Home A computational framework to understand translational control
A computational framework to understand translational control

A computational framework to understand translational control

Ribo Ecosystem

Accurately predicting gene expression across biological contexts requires reliable and reusable data. Ribosome profiling has become a key method for measuring translation, but much of the existing data is scattered across general-purpose databases with poor metadata, limiting reuse and integrative analyses. To address this, we manually curated and uniformly reprocessed over 3,500 ribosome profiling experiments. These have been enabled by a computational ecosystem around a dedicated binary hierarchical data format to efficiently store, organize and process ribosome profiling data that we have developed. This effort provided us with a large-scale, high-quality compendium of translation efficiency (TE) data across diverse biological conditions.
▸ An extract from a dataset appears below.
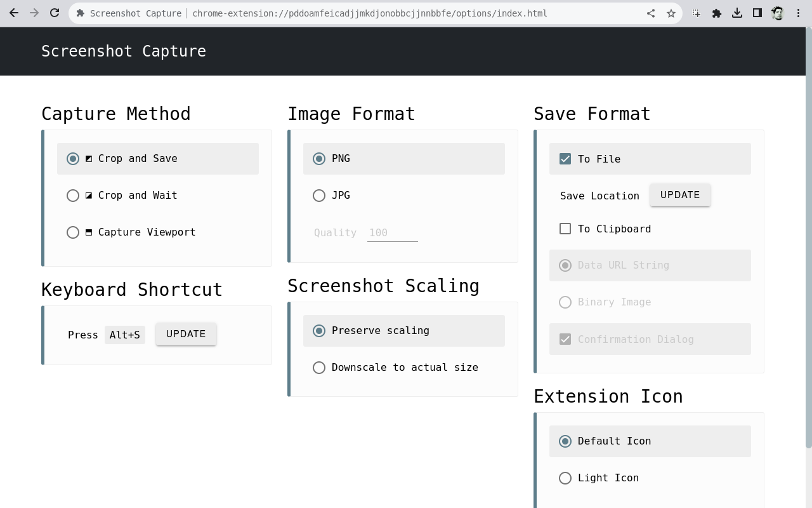
Task: Choose the Light Icon option
Action: [565, 478]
Inspired by how co-expression of RNA reveals gene function and regulatory programs, we introduced the concept of translation efficiency covariation (TEC). TEC turns out to be a conserved and biologically meaningful signal, reflecting coordinated translational control. It also uncovers new regulatory mechanisms and can predict protein–protein interactions and gene functions. For instance, TEC revealed a novel regulator of glycolysis that was invisible to RNA expression and protein abundance analyses (Liu et al.).

We have also developed RiboNN, a deep neural network that predicts cell-type-specific translation efficiency from full-length mRNA sequences (Zheng et al.). Trained on our large compendium, RiboNN is the most accurate model of translation to date. Beyond prediction, the model reveals sequence features linked to translation, mRNA stability, and localization. These tools and insights open the door to new applications in synthetic biology and therapeutics. RiboNN can help interpret the effects of genetic variants on translation and guide the design of optimized mRNA-based therapies, with implications for both diagnostics and treatment of genetic diseases.

We emphasize development of reusable, portable and open source software.